Agreeing to serve on the board of directors of a nonprofit organization is a serious undertaking accompanied by a number of legal, ethical and financial responsibilities.
Most executives understand these duties in theory, but in practice may not follow through. When their work and personal schedules get busy, they may decide to skip several board meetings in a row or may not thoroughly review reports and financial statements.
A survey conducted by Stanford University’s Graduate School of Business found that 27 percent of nonprofit directors did not have a thorough understanding of the organization’s mission, and a majority did not believe their fellow board members are experienced or engaged enough to appropriately manage the organization.

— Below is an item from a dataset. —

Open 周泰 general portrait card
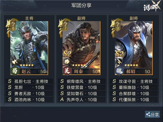Screen dimensions: 163x122 82,48
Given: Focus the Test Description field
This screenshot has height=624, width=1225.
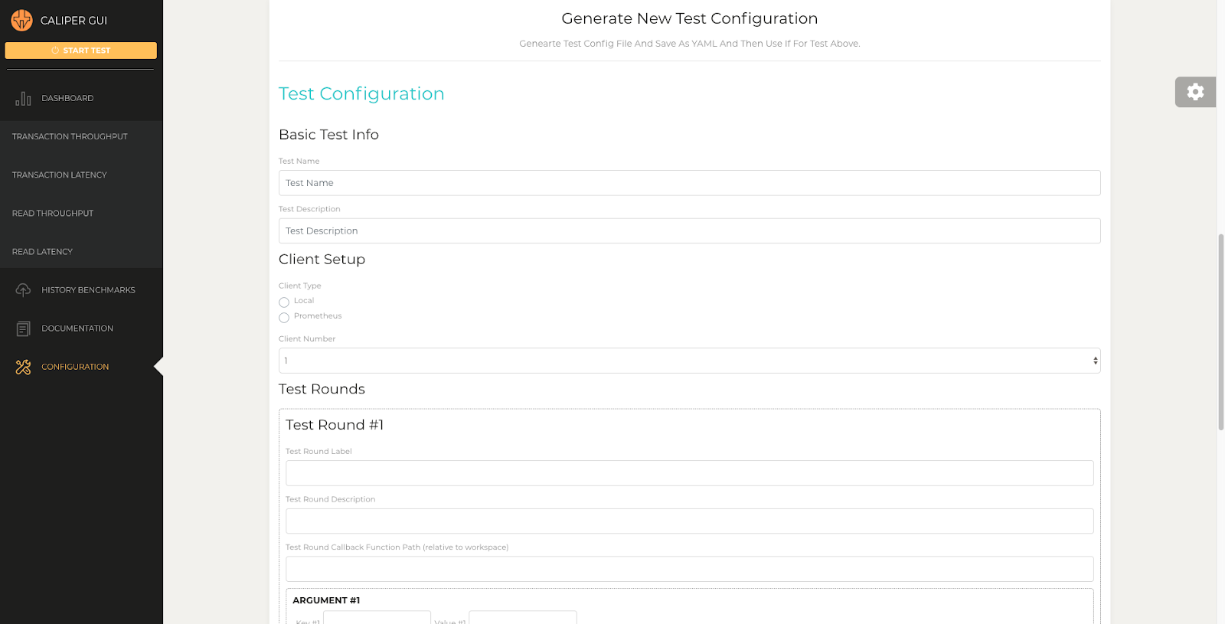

Many of the boards lacked formal governance processes, with 42 percent saying they had no audit committee and that they relied on monthly bank statements to monitor their financial situation.
Many nonprofits can get along for a long time with lax governance from the board, particularly if they have a high-performing chief executive officer or executive director. But it’s almost inevitable that such loose procedures will eventually create an opening for financial fraud and organizational mismanagement that could create serious legal trouble for the organization.
A member of the board of directors of a nonprofit organization must be prepared to fulfill the following responsibilities:
— Regularly attend board meetings
— Be informed on organizational issues and exercise oversight of organizational decisions
— Use independent judgment
— Avoid conflicts of interest
— Observe the board and organization’s confidentiality obligations
Without question, serving on a nonprofit board is an excellent way for professionals to give back to society and network among peers. But board members need to seriously consider the time and effort they must give before making a commitment.